Les chiffres de 2017 fournis par Sciensano [12] signalent une baisse du nombre des nouveaux cas de VIH depuis 2013, même si le taux moyen reste élevé (2,4 nouveaux diagnostics par jour en Belgique). La catégorie dite des HSH regroupe près de la moitié des nouvelles infections (49%). La plupart sont des hommes de nationalité belge (63%), puis ceux ayant une nationalité européenne (17%) et africaine subsaharienne (4%). Ces données sont à mettre en regard avec le vieillissement général des PVVIH en suivi médical (39% aujourd’hui ont plus de 50 ans ; l’âge moyen est de 46 ans), soulevant de nouveaux enjeux en termes de comorbidités (les PVVIH ont plus de risques de développer des cancers ou des maladies cardiovasculaires par exemple), mais aussi d’accueil dans les lieux pour personnes âgées ou encore de maintien du bien-être et de l’épanouissement affectif et sexuel.
En outre, l’un des nœuds de la lutte contre le sida aujourd’hui concerne les personnes ignorant leur statut sérologique. On estime que 10,9% des PVVIH en Belgique n’ont pas été diagnostiquées, rendant central le dépistage ciblé, facilité par les nouveaux dispositifs rapides démédicalisés autorisés depuis septembre 2018.
Enfin, les IST, notamment la gonorrhée, l’infection à chlamydia et la syphilis augmentent selon les données de Sciensano [13], même s’il faut également tenir compte de l’amélioration des techniques de dépistage et de la surveillance épidémiologique de ces IST. Il est donc primordial aujourd’hui de ne pas focaliser la prévention sur le VIH/sida, mais de l’étendre à l’ensemble des IST et même de promouvoir la santé sexuelle dans sa globalité.
Le concept de santé sexuelle apparaît et connaît un véritable succès sous l’impulsion conjuguée des mouvements féministes et des mobilisations de lutte contre le sida. En 2002, l’OMS la définit comme : « Un état de bien-être physique, émotionnel, mental et social associé à la sexualité. Elle ne consiste pas uniquement en l’absence de maladie […] et a besoin d’une approche positive et respectueuse de la sexualité et des relations sexuelles, et la possibilité d’avoir des expériences sexuelles qui apportent du plaisir en toute sécurité et sans contraintes, discrimination ou violence. » [14]

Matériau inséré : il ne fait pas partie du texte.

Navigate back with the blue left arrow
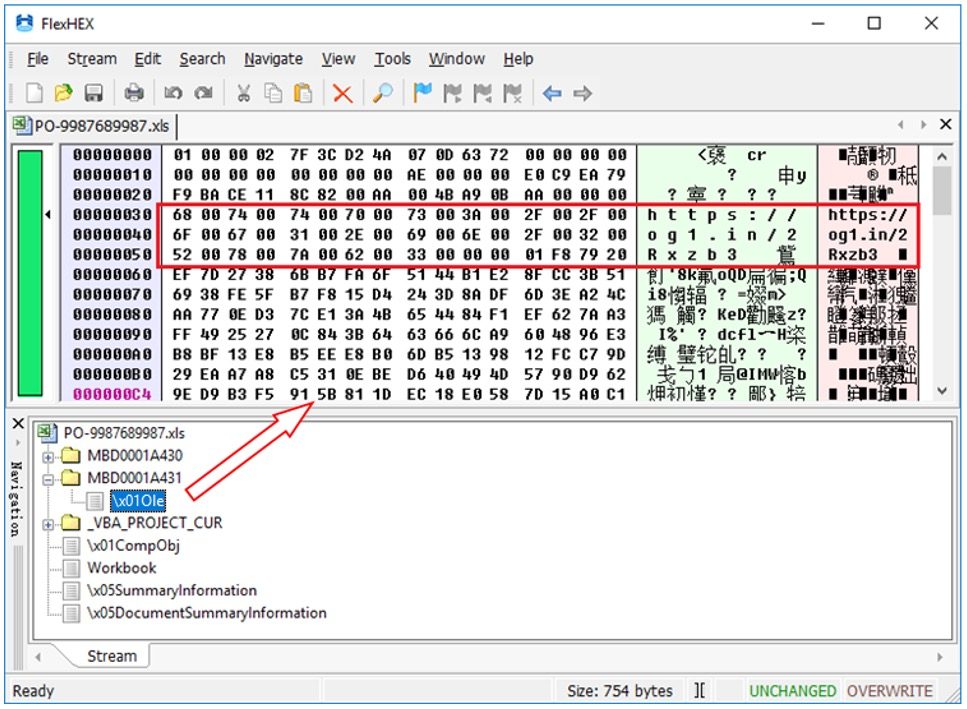 click(552, 93)
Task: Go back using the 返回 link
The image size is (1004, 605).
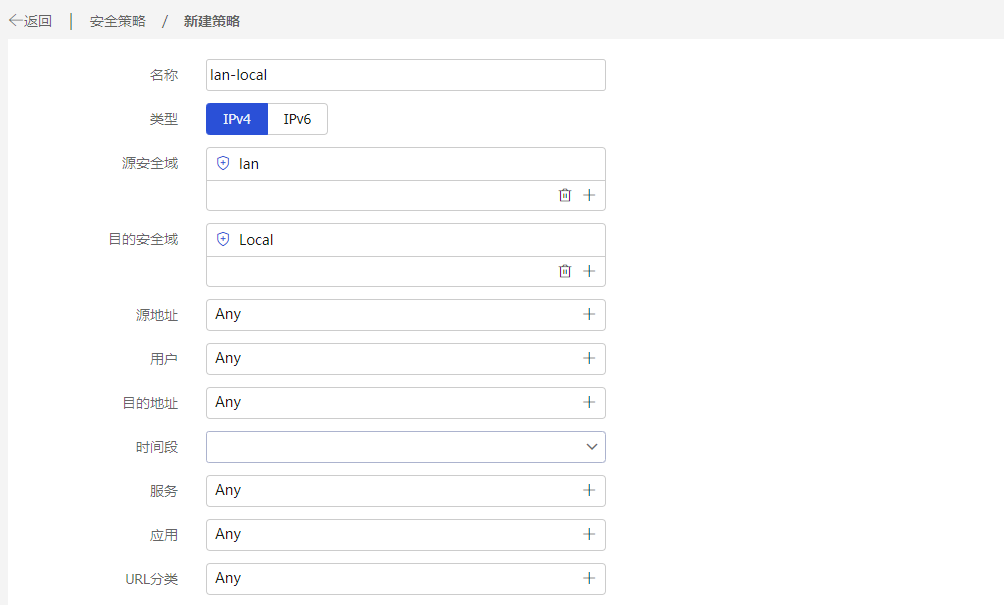Action: [x=30, y=21]
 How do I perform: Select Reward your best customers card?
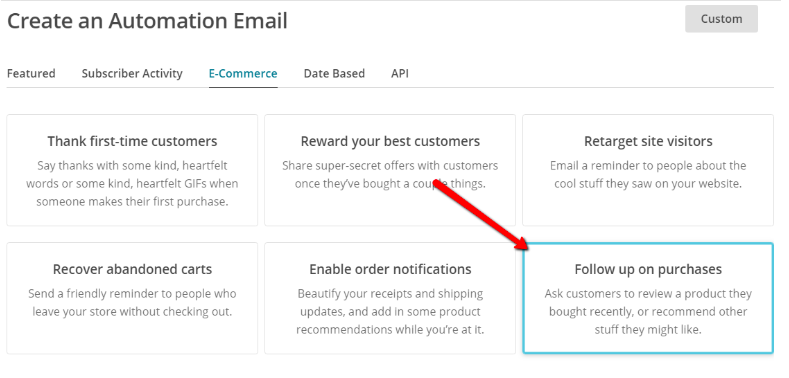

Elle fait également écho au concept de santé gay forgé d’abord aux États-Unis puis repris en Europe francophone [15]. Ce dernier rend compte d’une volonté de créer un mouvement de santé alternatif qui explore les questions de santé et de bien-être « hors du paradigme de maladie et d’autodestruction » [16], en insistant sur la bonne santé individuelle et collective des gays, sur la nécessité de tenir compte de leurs atouts et de leurs ressources, de miser sur la confiance dans leurs capacités et d’adopter une attitude inclusive. Ce mouvement propose une approche holistique de la santé en soulignant la nécessité de faire figurer le VIH parmi d’autres affections, en premier lieu les IST et les hépatites, mais aussi la santé mentale, le bien-être psychologique, sans oublier la notion de plaisir. Plus avant, l’analyse globale des déterminants des inégalités sociales de santé et le développement d’une approche dite de « santé, genre et sexualités » correspond à la persistance des inégalités et des discriminations relatives au statut sérologique (qu’il soit connu, dit ou révélé à l’insu), à l’orientation sexuelle, au genre, à la nationalité, à la « race » ou à la couleur de peau.
La notion de santé sexuelle oblige donc à mettre la santé des personnes séropositives et, de manière plus générale des minorités sexuelles, au centre de la réflexion en tentant de dépasser la question des techniques de prévention et de l’épidémiologie des infections pour aborder le bien-être, la dicibilité de sa pathologie, le rapport au corps et le plaisir. De plus, il s’agit d’interroger la place et la parole des personnes concernées, de leur unité et de leurs singularités, de leurs moyens d’action et de reconnaissance et des obstacles qui subsistent toujours dans cette voie. Ainsi, l’enjeu central est de poursuivre la tentative de penser ensemble les questions de santé publique et les questions d’égalité, de droits humains et de lutte contre la stigmatisation, les discriminations et désormais la criminalisation de la transmission sexuelle du VIH et potentiellement des autres IST et maladies transmissibles, seule voie à même de développer une politique efficace et inclusive.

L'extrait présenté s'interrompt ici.